Top of Records shown

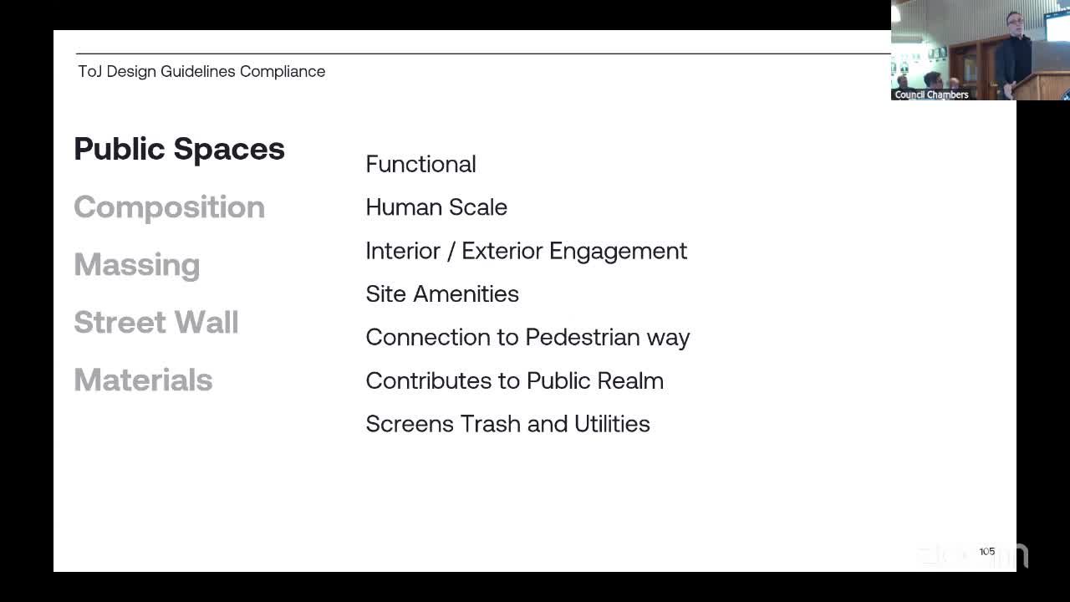Open the Materials section
Image resolution: width=1070 pixels, height=602 pixels.
click(x=143, y=380)
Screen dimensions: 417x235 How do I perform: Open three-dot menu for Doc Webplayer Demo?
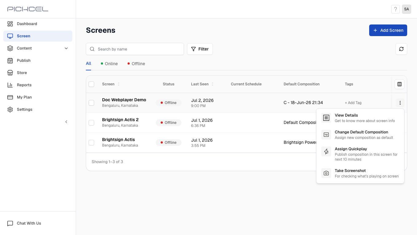pos(400,103)
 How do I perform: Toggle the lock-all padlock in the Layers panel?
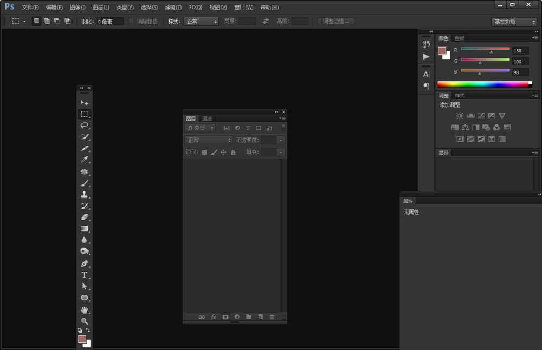[x=233, y=153]
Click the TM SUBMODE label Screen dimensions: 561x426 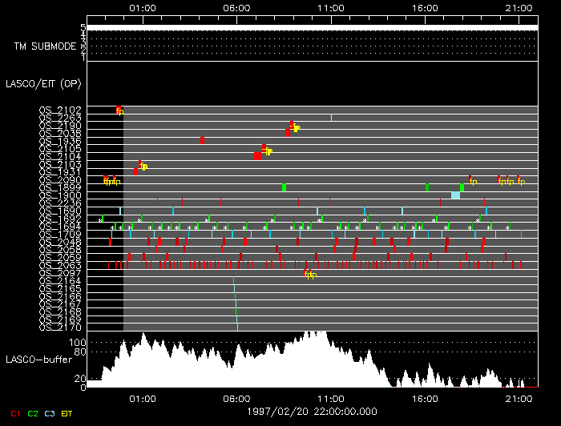45,46
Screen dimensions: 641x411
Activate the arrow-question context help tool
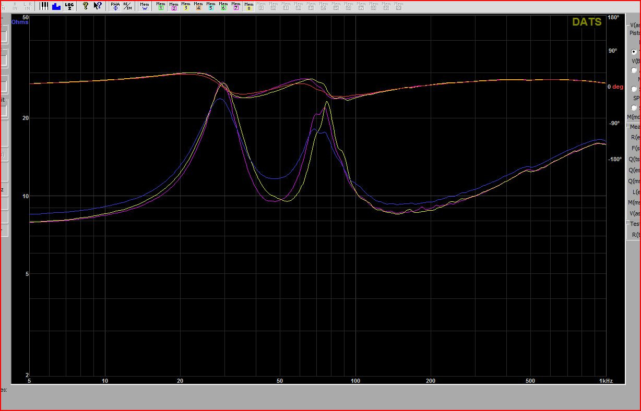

Bottom of Records shown

Your copy should hold exactly the lines from the one with "Screen dimensions: 641x411" through the end of the records, both included, and no pictures.

# Answer below
Screen dimensions: 641x411
Activate the arrow-question context help tool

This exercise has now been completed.